Montag, 22. September 2025 | 19:00 Uhr | Hermann-Ehlers-Stiftung & Akademie in Kiel

Gemeinsam mit der Hermann Ehlers Stiftung haben wir herzlich zu einer hochaktuellen Diskussionsveranstaltung mit dem Historiker und Publizisten Ilko-Sascha Kowalczuk eingeladen. Im Mittelpunkt stand sein viel beachtetes Buch „Freiheitsschock – Eine andere Geschichte Ostdeutschlands von 1989 bis heute“, das neue Perspektiven auf die Entwicklungen seit der Wiedervereinigung eröffnet.

Kowalczuks zentrale These lautet: Die ostdeutsche Gesellschaft hat nach dem Umbruch von 1989/90 nicht nur Befreiung erfahren, sondern auch einen „Freiheitsschock“ erlitten. Diese Erfahrung prägt das Verhältnis vieler Ostdeutscher zur Demokratie bis heute – mit spürbaren politischen und gesellschaftlichen Folgen. Der Autor beschreibt eindrücklich, wie die Prägungen der SED-Diktatur, die Hoffnungen der Wendezeit und die Enttäuschungen des Vereinigungsprozesses fortwirken.
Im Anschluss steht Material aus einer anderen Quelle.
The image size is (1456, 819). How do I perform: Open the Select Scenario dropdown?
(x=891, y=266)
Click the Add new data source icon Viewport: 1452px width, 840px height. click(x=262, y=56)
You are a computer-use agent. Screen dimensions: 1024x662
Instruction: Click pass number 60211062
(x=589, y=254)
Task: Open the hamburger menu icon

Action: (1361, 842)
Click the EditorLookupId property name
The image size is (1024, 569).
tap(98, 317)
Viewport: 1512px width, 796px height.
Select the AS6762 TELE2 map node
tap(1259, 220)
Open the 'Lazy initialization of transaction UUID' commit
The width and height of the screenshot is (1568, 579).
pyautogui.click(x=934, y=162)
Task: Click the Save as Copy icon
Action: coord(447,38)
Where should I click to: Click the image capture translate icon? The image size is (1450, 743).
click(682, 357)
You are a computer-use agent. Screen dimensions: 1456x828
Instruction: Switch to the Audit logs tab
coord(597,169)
In einer Zeit, in der die liberale Demokratie unter Druck steht und die politische Spaltung zwischen „Ost“ und „West“ wieder vermehrt diskutiert wird, stellt Kowalczuk unbequeme, aber notwendige Fragen: Warum ist die AfD gerade in Ostdeutschland besonders erfolgreich? Weshalb erscheint die Demokratie dort mancherorts fremd oder nicht ausreichend legitimiert? Und wie kann es gelingen, das Ziel gleichberechtigter Teilhabe und echter demokratischer Einheit weiter voranzutreiben? Darüber sprach Ilko-Sascha Kowalczuk mit Dr. Agata Klaus (Deutsche Nationalstiftung) und Dr. Richard Nägler (Hermann Ehlers Stiftung).

Als ausgewiesener Experte für die DDR-Geschichte und die gesellschaftlichen Transformationsprozesse nach 1990 gehört Ilko-Sascha Kowalczuk zu den prägnantesten Stimmen im aktuellen Diskurs über die demokratische Kultur in Ostdeutschland. Seine Analysen sind eine Einladung zur kritischen Selbstreflexion – aber auch ein Plädoyer für mehr Eigenverantwortung, Geschichtsbewusstsein und Engagement für die freiheitliche Demokratie.